L’Europe doit en effet se donner les outils pour concurrencer Chinois et Américains et desserrer l’étau qui l’oppresse, tant en termes juridiques (ici le Cloud Act américain, là la nouvelle loi cyber-sécurité chinoise) que technologiques. Nokia et Ericsson sont les derniers équipementiers télécoms européens, mais sont malheureusement trop peu influents aujourd’hui. Les efforts de l’Europe à respecter les principes de libre concurrence, poussés à l’extrême dans le droit européen, se retournent contre elle dans ce domaine alors que les deux grandes puissances mondiales jouent selon leurs propres règles, et font usage de toute la concurrence déloyale qui s’avère nécessaire afin d’atteindre leurs objectifs stratégiques.

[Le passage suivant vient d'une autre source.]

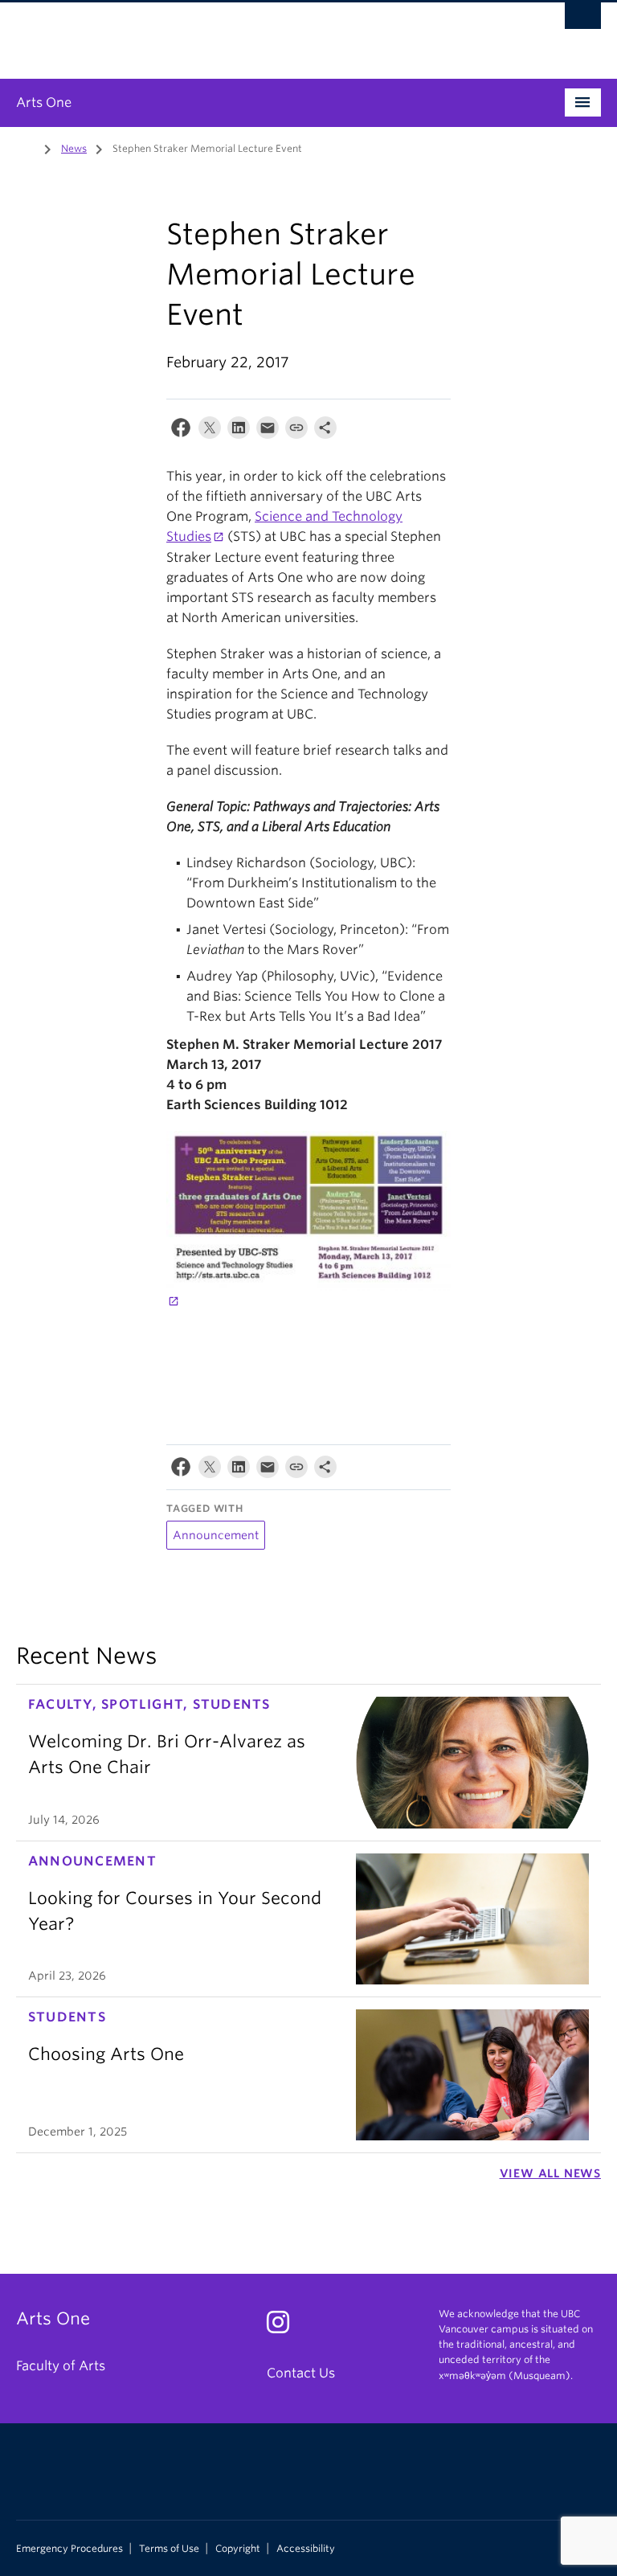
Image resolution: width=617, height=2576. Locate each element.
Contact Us (301, 2373)
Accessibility (305, 2548)
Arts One (44, 102)
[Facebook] (180, 431)
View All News (550, 2173)
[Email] (267, 431)
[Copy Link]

Il est donc crucial pour l’Europe de sortir du dogmatisme idéologique dans lequel elle s’est enfermée, pour soutenir la création d’un champion européen des équipements télécoms qui, en étant prioritaire sur les marchés publics européens pour les infrastructures télécoms, pourrait être une alternative à Huawei et aux GAFA. Car c’est une certitude, si l’Europe n’a pas l’assurance de la sécurité de ses réseaux télécoms et des serveurs d’hébergement de ses données, elle sera alors réduite à l’état de vassal des deux grandes puissances.

 

Enfin, l’important est dans notre cas de ne pas reproduire les erreurs du passé. En se désindustrialisant et en cédant ses fleurons à des groupes étrangers, l’Europe a été incapable d’innover et d’avoir un rôle central dans le cadre de la 5G. Elle doit d’ores et déjà penser à l’avenir en favorisant la R&D de la prochaine génération de télécommunications, pour ne pas cette fois-ci rater le train de la 6G. Ne pas être laissés au bord du chemin de l’Histoire commence maintenant, la 5G étant le premier pas pour que l’Europe puisse porter une véritable vision d’avenir pour ses citoyens.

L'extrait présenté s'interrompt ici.